Task objective =
Copy every line of the records below exactly, without the pictures.

##### Records for this task

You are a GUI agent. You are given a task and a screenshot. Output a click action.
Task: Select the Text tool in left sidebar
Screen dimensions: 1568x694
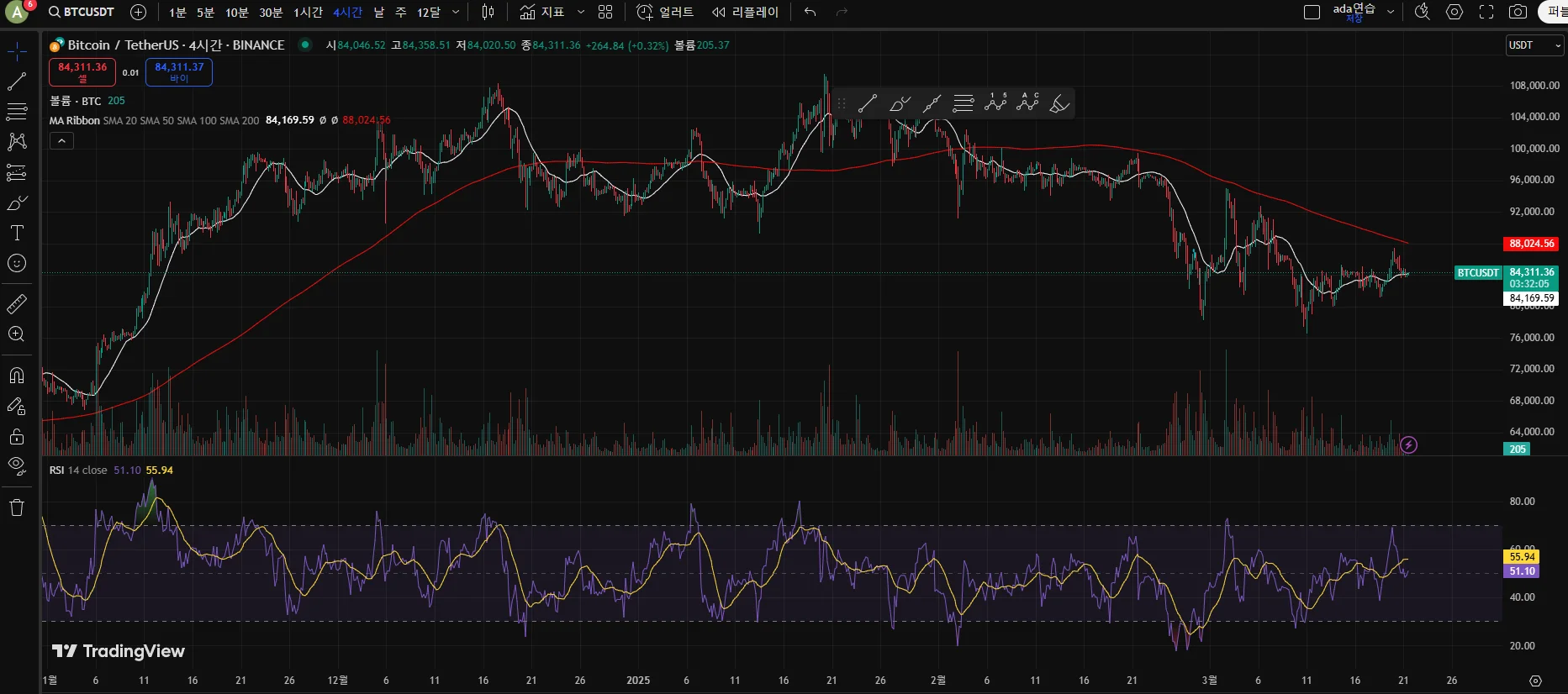click(17, 233)
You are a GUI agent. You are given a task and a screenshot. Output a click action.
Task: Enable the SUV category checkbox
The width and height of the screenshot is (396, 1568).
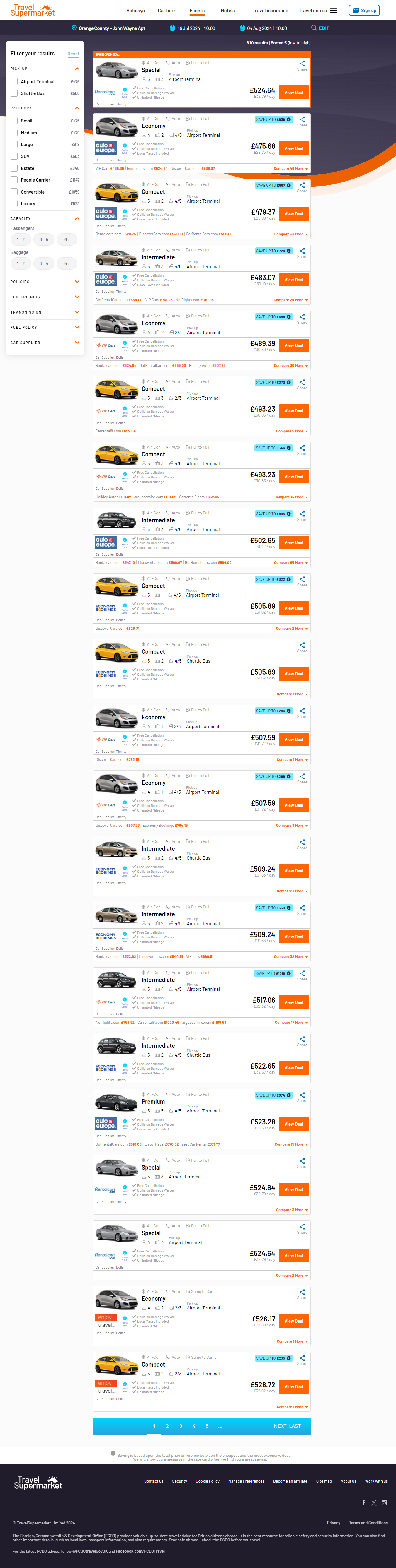tap(14, 156)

##########

Solution to this exercise =
You are a GUI agent. You are given a task and a screenshot. Output a click action.
Task: Select the Text tool in left sidebar
Screen dimensions: 1568x694
click(17, 233)
You are a GUI agent. You are given a task and a screenshot. Output a click action.
Task: Enable the SUV category checkbox
The width and height of the screenshot is (396, 1568).
tap(14, 156)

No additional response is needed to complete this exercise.